• [What is required] Go through the records below and copy out every line holding "computer".

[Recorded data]
*-*-*
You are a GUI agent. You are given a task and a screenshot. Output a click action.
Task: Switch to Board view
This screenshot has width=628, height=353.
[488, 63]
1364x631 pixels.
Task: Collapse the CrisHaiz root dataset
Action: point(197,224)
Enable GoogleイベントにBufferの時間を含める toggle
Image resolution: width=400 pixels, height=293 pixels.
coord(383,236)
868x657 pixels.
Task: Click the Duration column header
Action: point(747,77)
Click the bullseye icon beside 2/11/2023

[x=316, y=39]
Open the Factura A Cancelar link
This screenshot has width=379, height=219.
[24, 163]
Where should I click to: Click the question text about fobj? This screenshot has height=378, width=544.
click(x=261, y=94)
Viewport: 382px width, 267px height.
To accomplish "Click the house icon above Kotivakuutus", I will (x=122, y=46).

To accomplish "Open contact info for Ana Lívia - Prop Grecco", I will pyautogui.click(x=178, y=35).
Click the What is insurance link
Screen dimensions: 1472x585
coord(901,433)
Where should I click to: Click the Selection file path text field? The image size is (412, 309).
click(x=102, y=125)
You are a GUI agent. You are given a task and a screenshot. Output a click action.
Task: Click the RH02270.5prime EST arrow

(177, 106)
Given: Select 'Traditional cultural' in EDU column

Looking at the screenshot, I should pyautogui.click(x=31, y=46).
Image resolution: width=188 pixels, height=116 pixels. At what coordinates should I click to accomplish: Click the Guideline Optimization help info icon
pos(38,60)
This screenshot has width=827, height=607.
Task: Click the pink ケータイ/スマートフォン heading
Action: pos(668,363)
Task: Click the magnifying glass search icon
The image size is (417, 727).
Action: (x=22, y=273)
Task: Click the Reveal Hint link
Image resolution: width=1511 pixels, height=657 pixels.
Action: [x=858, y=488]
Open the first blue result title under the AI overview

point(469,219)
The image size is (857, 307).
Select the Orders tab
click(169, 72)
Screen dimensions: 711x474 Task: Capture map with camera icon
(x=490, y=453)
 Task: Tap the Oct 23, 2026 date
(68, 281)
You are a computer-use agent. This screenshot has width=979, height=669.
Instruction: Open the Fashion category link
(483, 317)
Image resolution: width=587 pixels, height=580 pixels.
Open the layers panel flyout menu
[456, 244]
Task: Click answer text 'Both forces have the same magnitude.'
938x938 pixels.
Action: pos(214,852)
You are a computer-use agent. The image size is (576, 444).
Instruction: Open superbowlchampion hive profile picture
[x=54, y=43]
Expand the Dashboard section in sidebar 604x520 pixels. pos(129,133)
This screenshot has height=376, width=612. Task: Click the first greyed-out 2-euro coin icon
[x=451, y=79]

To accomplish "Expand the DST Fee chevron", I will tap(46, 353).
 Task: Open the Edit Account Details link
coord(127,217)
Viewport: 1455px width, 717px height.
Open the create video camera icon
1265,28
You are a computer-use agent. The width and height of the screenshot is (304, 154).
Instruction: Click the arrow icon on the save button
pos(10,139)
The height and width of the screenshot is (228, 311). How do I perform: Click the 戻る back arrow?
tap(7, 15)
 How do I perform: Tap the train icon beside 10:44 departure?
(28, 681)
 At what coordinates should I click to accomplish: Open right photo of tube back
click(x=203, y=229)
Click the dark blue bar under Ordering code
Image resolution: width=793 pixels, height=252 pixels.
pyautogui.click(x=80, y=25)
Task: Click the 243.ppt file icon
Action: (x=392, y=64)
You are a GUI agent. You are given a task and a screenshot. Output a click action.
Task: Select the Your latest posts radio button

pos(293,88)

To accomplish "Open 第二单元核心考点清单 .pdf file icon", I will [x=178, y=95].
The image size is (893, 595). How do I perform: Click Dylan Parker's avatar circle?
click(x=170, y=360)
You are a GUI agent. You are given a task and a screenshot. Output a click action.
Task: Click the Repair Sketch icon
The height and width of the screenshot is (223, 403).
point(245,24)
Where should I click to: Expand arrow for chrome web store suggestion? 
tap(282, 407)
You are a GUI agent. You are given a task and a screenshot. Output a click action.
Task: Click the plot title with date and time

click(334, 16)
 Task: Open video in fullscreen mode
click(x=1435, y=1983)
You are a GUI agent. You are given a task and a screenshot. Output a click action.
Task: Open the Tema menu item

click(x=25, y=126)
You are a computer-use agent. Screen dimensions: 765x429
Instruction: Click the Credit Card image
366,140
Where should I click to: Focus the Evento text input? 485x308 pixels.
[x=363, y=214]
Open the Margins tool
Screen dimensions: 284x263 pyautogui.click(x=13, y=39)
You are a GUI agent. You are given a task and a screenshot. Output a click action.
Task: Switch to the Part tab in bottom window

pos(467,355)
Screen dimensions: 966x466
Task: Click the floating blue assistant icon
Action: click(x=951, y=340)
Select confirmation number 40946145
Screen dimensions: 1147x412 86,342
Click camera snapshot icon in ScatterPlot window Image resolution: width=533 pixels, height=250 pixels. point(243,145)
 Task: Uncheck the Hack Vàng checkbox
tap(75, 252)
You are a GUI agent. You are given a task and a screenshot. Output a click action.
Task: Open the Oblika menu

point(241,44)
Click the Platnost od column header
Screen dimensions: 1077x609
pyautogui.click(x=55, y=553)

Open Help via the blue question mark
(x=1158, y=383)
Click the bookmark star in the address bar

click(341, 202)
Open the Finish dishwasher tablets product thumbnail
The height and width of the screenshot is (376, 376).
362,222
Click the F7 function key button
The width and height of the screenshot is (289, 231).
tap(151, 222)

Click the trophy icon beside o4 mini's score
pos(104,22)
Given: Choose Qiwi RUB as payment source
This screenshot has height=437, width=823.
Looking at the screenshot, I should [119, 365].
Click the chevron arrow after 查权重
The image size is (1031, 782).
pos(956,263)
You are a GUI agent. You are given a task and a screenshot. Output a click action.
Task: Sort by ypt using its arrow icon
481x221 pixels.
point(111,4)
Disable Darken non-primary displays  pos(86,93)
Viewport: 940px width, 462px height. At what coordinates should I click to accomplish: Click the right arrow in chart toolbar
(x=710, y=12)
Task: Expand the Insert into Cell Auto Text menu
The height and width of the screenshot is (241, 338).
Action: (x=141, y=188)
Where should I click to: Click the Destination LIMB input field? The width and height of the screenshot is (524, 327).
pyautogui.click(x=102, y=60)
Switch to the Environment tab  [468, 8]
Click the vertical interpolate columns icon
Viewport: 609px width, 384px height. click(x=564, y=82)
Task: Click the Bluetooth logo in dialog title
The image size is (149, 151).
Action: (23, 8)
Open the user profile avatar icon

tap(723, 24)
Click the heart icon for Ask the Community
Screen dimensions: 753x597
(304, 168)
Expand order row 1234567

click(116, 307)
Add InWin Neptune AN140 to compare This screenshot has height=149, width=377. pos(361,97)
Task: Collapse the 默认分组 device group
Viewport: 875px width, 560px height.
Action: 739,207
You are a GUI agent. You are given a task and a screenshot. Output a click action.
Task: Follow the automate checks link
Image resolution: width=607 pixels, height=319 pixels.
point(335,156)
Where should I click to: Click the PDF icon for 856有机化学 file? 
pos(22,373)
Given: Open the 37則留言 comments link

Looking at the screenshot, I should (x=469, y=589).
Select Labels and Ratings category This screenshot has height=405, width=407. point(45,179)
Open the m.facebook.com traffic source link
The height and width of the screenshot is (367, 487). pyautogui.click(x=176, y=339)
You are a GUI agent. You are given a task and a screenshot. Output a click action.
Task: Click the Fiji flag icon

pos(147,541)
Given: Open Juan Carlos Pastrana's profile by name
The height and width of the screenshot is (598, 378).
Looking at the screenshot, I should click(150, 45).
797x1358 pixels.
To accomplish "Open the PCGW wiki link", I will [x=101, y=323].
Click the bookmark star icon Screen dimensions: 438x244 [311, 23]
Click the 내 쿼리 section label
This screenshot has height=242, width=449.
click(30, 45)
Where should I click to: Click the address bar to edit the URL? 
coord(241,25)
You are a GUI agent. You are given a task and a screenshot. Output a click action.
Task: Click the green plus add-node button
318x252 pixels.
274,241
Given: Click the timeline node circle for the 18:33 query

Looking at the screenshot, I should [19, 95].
*-*-*
• [Answer box]
You are a computer-use agent. This screenshot has width=979, height=669.
You are a computer-use agent. The image size is (576, 444).
You are a computer-use agent. The width and height of the screenshot is (304, 154).
You are a computer-use agent. Screen dimensions: 765x429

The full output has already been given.